The Mechanisms Behind DNA Repair: A New Method and a Nobel Prize Winning Lab
SelectScience interviews Dr Laura Lindsey-Boltz, Associate Research Professor in the Nobel Prize-winning Sancar Laboratory, at UNC-Chapel Hill
20 Jul 2017
Understanding the mechanisms behind DNA repair systems is fundamental to establishing how life is maintained. DNA in cells can be damaged for a variety of reasons and the Sancar Lab, which is based at the University of North Carolina at Chapel Hill, USA, aims to fully understand DNA damage repair.
The laboratory group takes its name from Dr Aziz Sancar, the Nobel Prize-winning scientist, who has devoted his life to studying the mechanisms behind DNA damage. To find out more, SelectScience speaks to Laura Lindsey-Boltz, Associate Research Professor at UNC, who has been a member of the Sancar Lab for 18 years.
Dr Sancar was awarded the 2015 Nobel Prize in Chemistry in recognition of his research into nucleotide excision repair in both bacteria and human cells. This cellular process, which occurs in both eukaryotes and prokaryotes, repairs DNA that has been damaged by ultraviolet-light, carcinogens, or chemotherapeutic agents.
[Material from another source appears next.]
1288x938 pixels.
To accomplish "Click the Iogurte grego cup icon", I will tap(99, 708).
Dr Sancar was instrumental in discovering the steps involved in the more basic bacterial mechanism, as well as the more complex mechanism found in humans.
In spite of his remarkable success, Dr Lindsey-Boltz says, “Dr Sancar is determined that his winning the Nobel Prize will not distract him or his laboratory from continuing to perform high-quality research.” She adds: “There has been very little change in the lab, and we continue to perform science that we hope will illuminate important questions in our fields of study.”
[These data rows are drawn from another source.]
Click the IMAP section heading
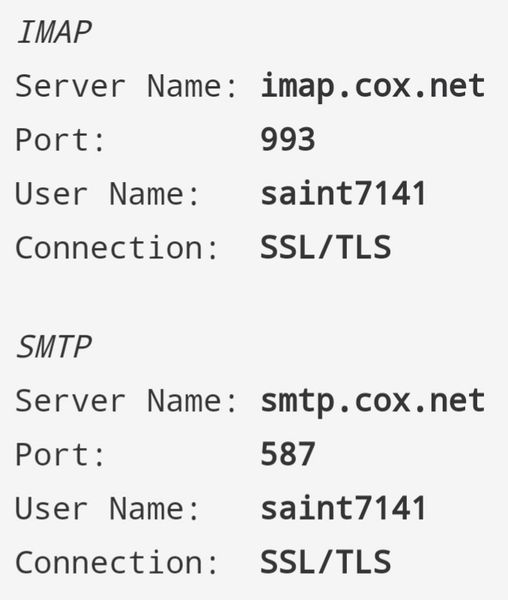508x600 pixels. pyautogui.click(x=54, y=32)
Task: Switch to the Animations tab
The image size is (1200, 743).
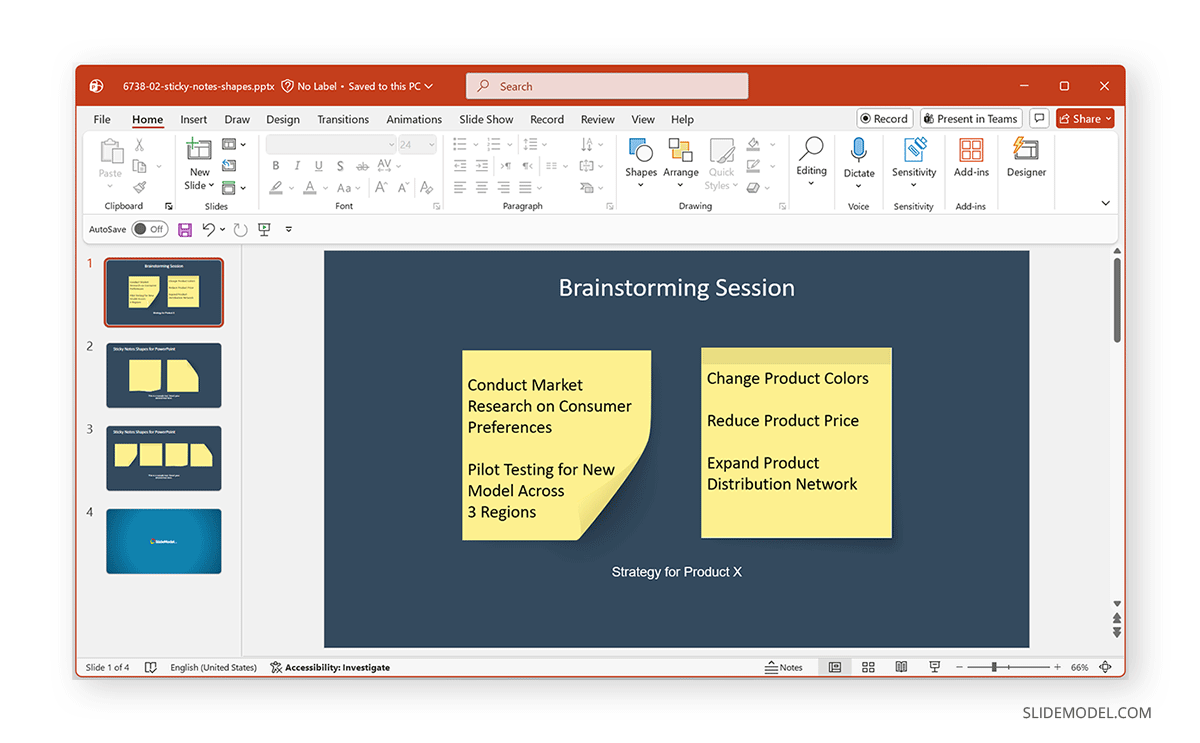Action: pyautogui.click(x=414, y=119)
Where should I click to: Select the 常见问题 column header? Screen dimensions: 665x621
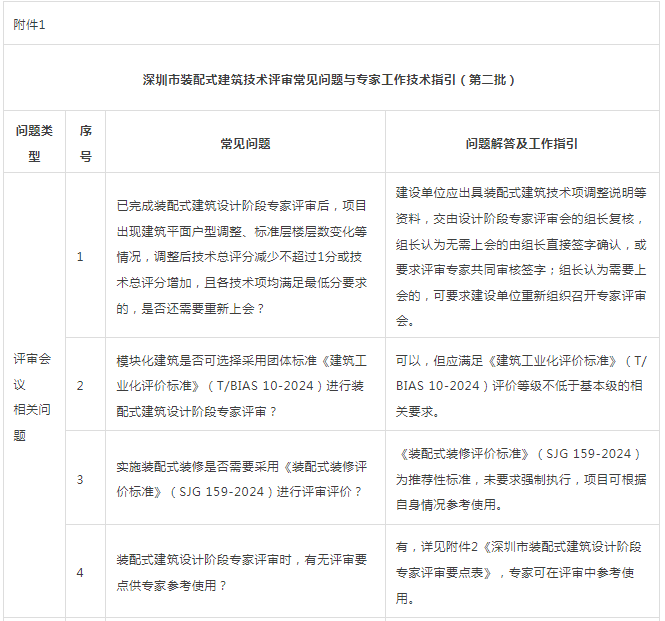pyautogui.click(x=245, y=143)
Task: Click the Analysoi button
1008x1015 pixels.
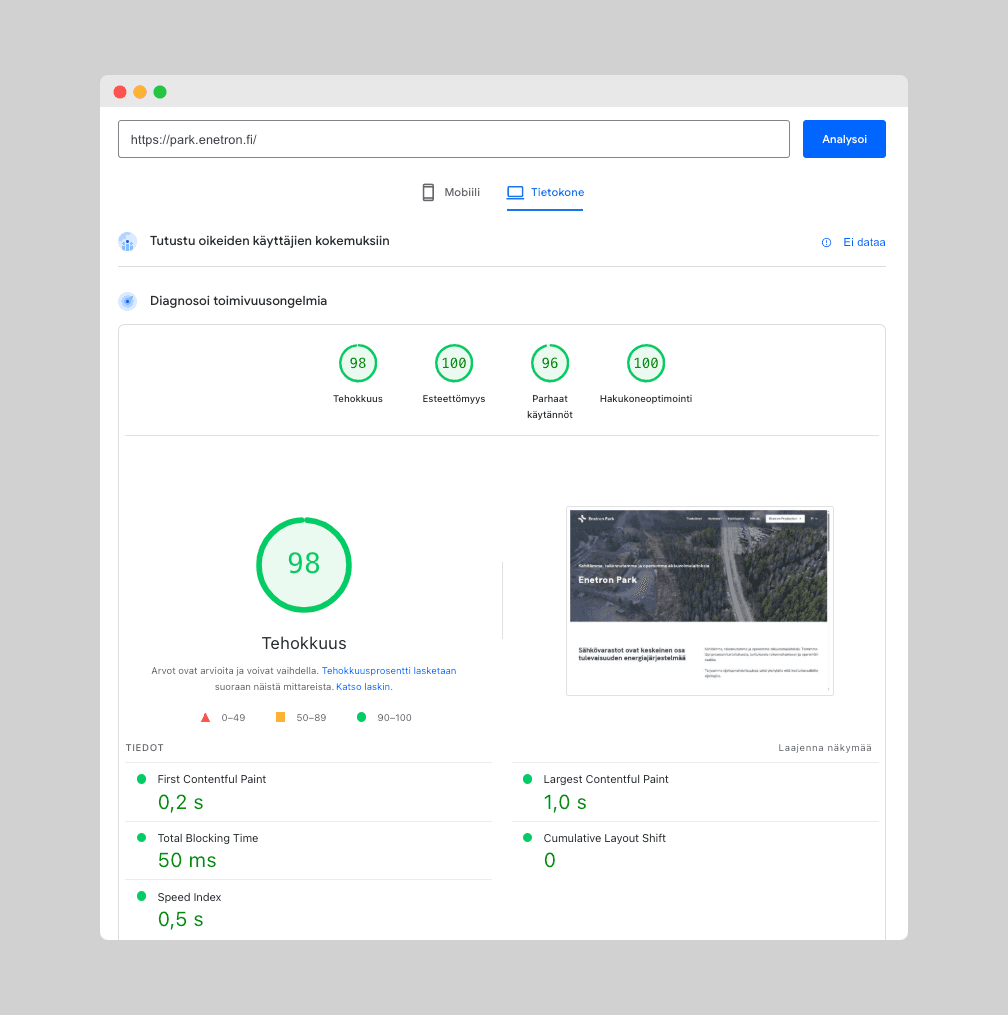Action: pos(843,138)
Dr Sancar is determined that his winning the Nobel Prize will not distract him or his laboratory from continuing to perform high-quality research.
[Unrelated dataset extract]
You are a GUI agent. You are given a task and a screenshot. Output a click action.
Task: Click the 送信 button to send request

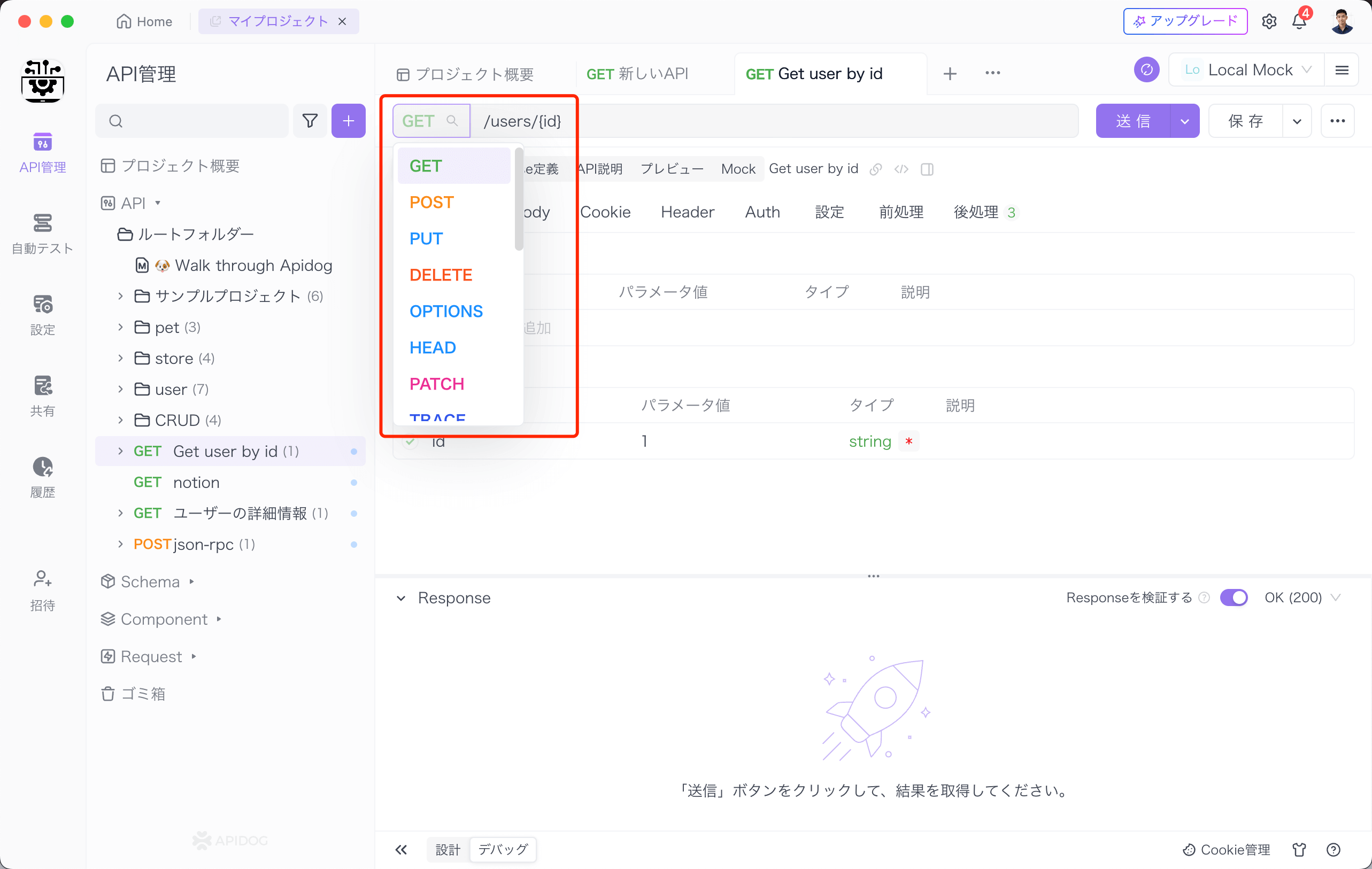click(x=1135, y=120)
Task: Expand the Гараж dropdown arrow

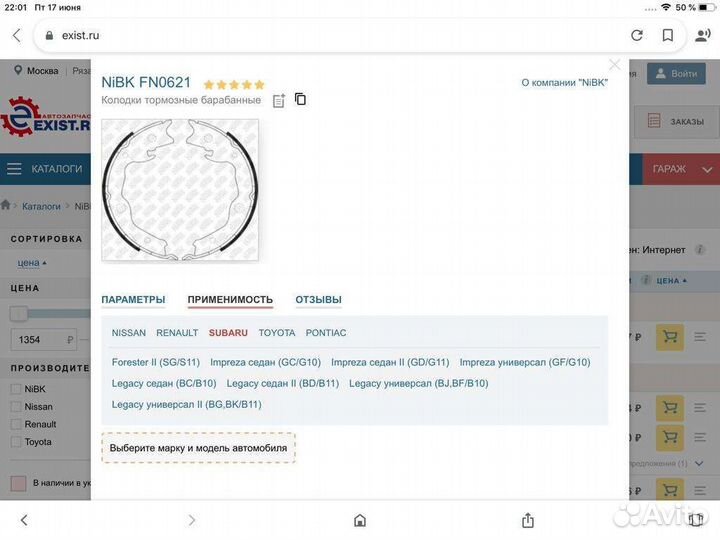Action: pyautogui.click(x=706, y=169)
Dr Laura Lindsey-Boltz University of North Carolina at Chapel Hill
The lab has recently developed a novel method to measure DNA damage and repair across the whole genome. One technique, name XR-seq (excision-repair sequencing), gives researchers the ability to isolate and sequence the small (~30 polymer long) sequences which are snipped from the genome during human nucleotide excision repair. In determining the sequences of these adducts, the team has determined the location of these cuts on the genome.
Since the first paper utilizing this technique to map the genome-wide location of excision repair was published in 2015, the team has now applied the technique to study the repair of damage induced by the anticancer drug, cisplatin, and the major carcinogen in cigarette smoke, BPDE. Furthermore, Dr Lindsey-Boltz is currently applying this method to determine if there is a difference in DNA repair during different cell cycle states in human cells.
With research so innately focused on DNA, being able to accurately quantitate DNA concentrations is fundamental. To that effect, Dr Lindsey-Boltz utilizes the DS-11FX from DeNovix to easily determine concentration. This all-in-one system enables scientists to accurately determine DNA concentrations by either a microvolume, or cuvette volume absorbance; or through fluorescence methods using the integrated fluorometer. According to Dr Lindsey-Boltz, she has found the DS-11FX to be “very reliable” and says it suits the lab’s needs well. Additionally, she found that it is attractively priced for a such a comprehensive instrument.
Looking to the future, one of the team’s goals is “to be able to view DNA damage and repair at a three-dimensional level in the cell”. However, as Dr Lindsey-Boltz goes on to explain: “This will require advances in single cell technologies that we do not currently have.” This serves to highlight the need for continued growth and development in the biotechnology sector.